-- AIM OF THE TASK --
Shift every coordinate in the answers by 56 and reproduce all lines, instructions included, from the one containing "You are a computer-use" down through the one containing "[1372, 296]", both ends included. Give only those lines, and omit the pictures.

-- EXTRACTED RECORDS --

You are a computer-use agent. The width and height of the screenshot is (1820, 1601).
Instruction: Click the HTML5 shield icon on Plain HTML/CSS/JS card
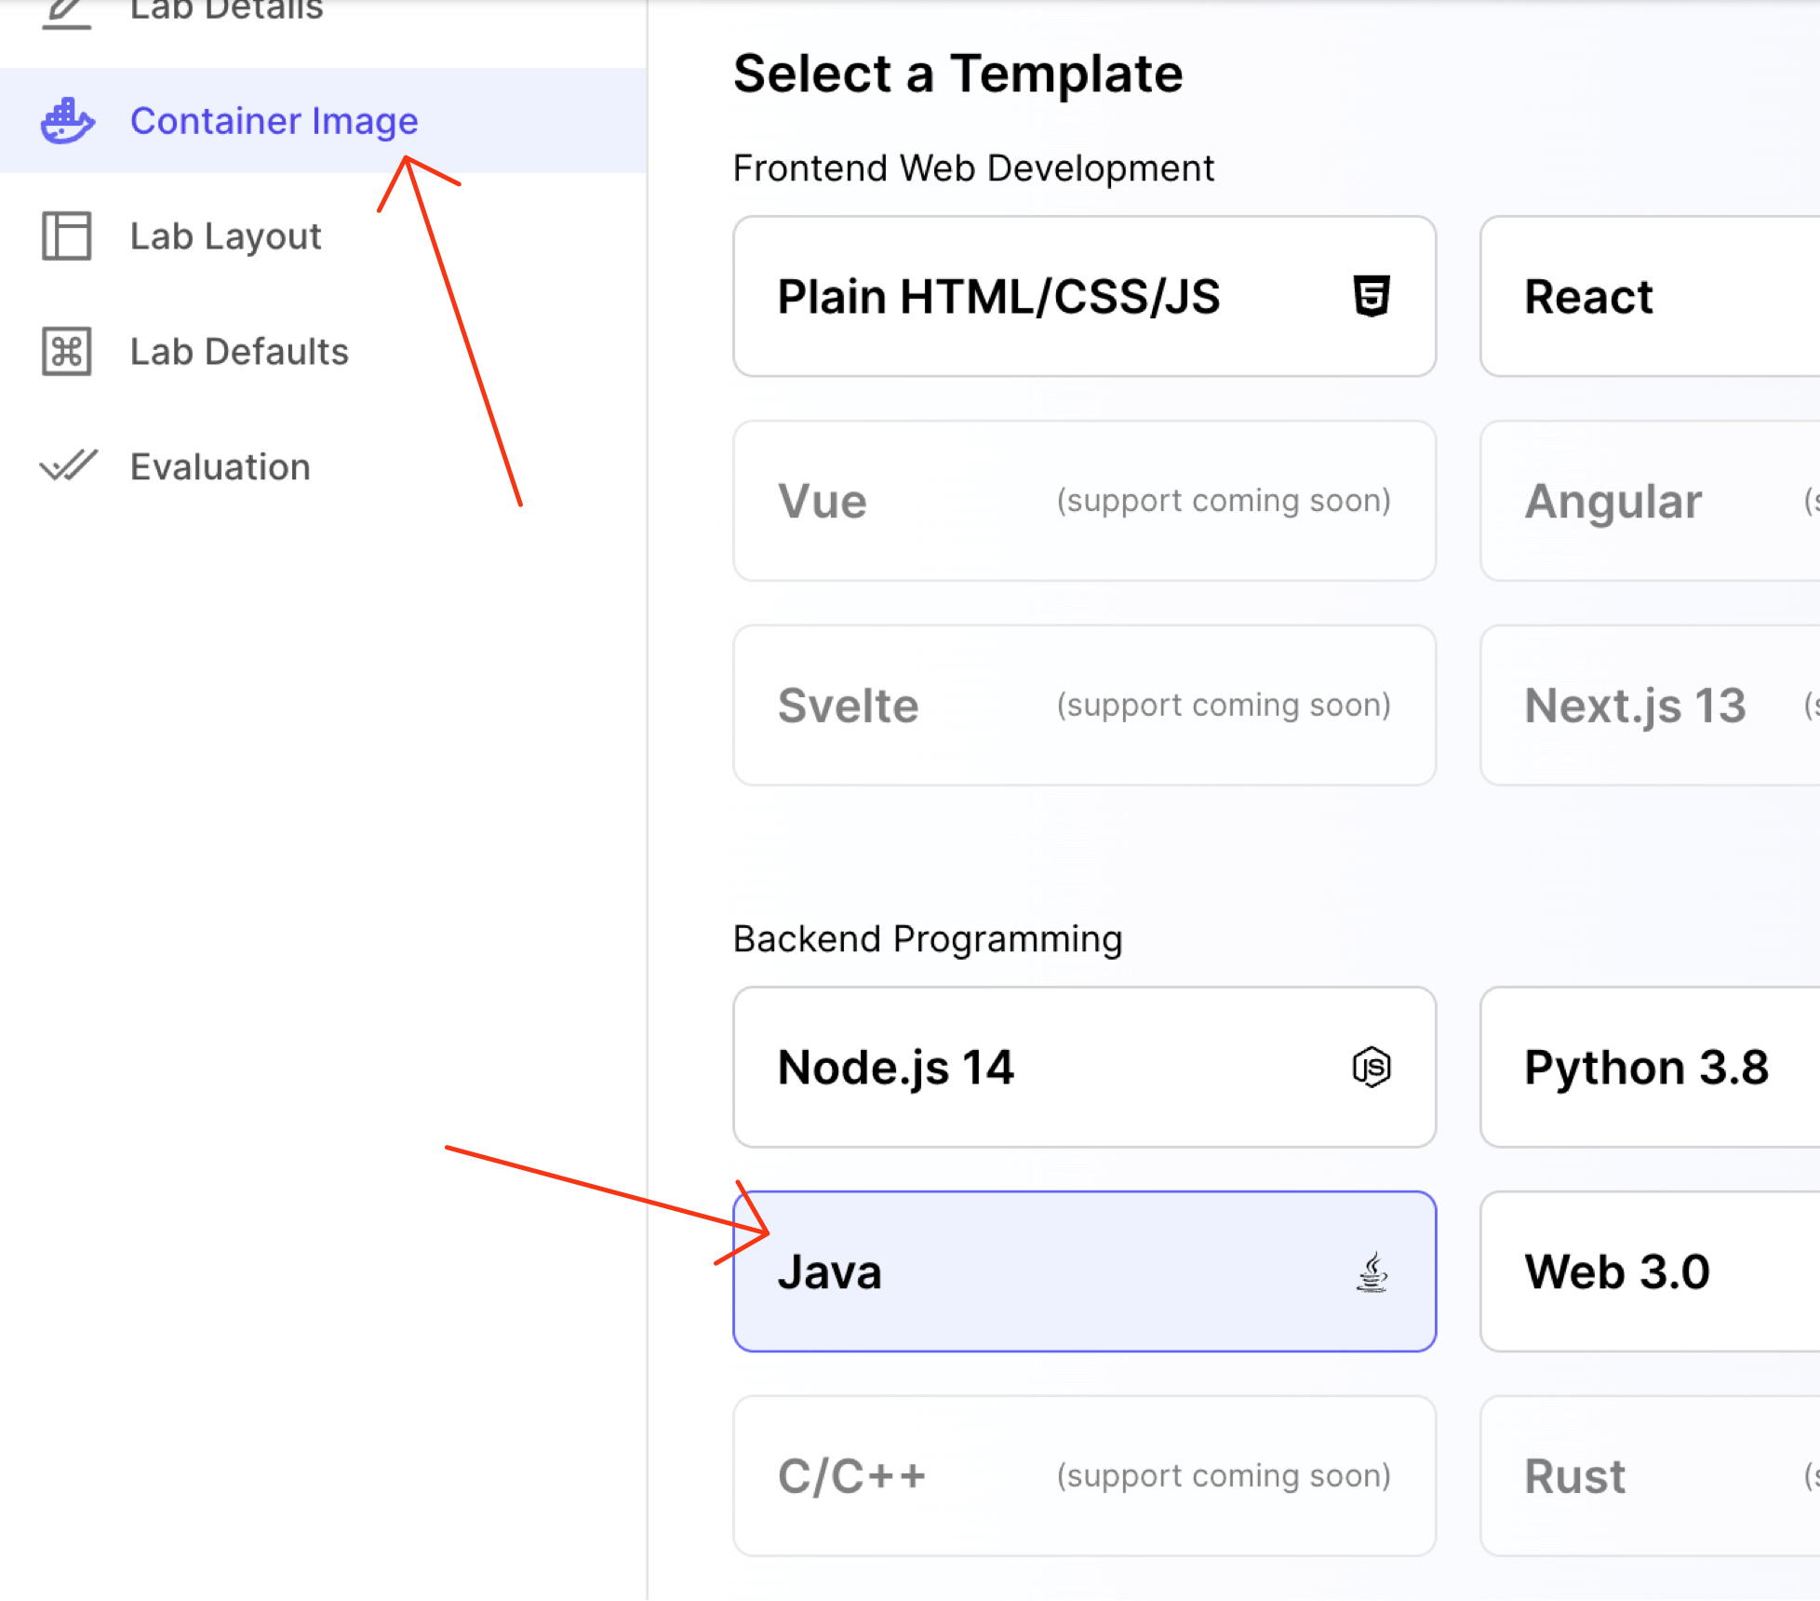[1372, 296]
...
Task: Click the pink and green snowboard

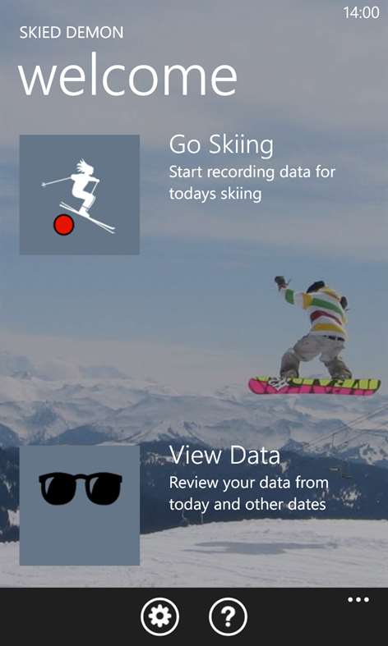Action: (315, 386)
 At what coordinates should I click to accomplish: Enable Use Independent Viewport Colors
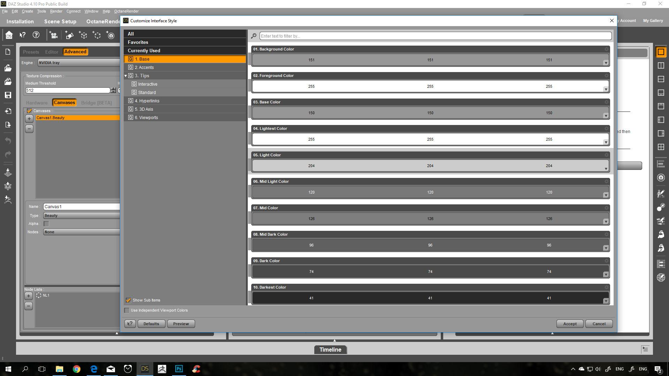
...
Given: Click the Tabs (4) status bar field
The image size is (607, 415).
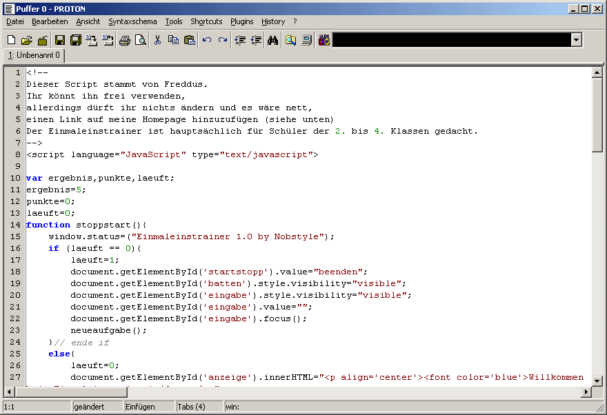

-- RESPONSE TO THE EXERCISE --
You are a computer-use agent. The width and height of the screenshot is (1820, 1601).
Instruction: Click the HTML5 shield icon on Plain HTML/CSS/JS card
[1428, 352]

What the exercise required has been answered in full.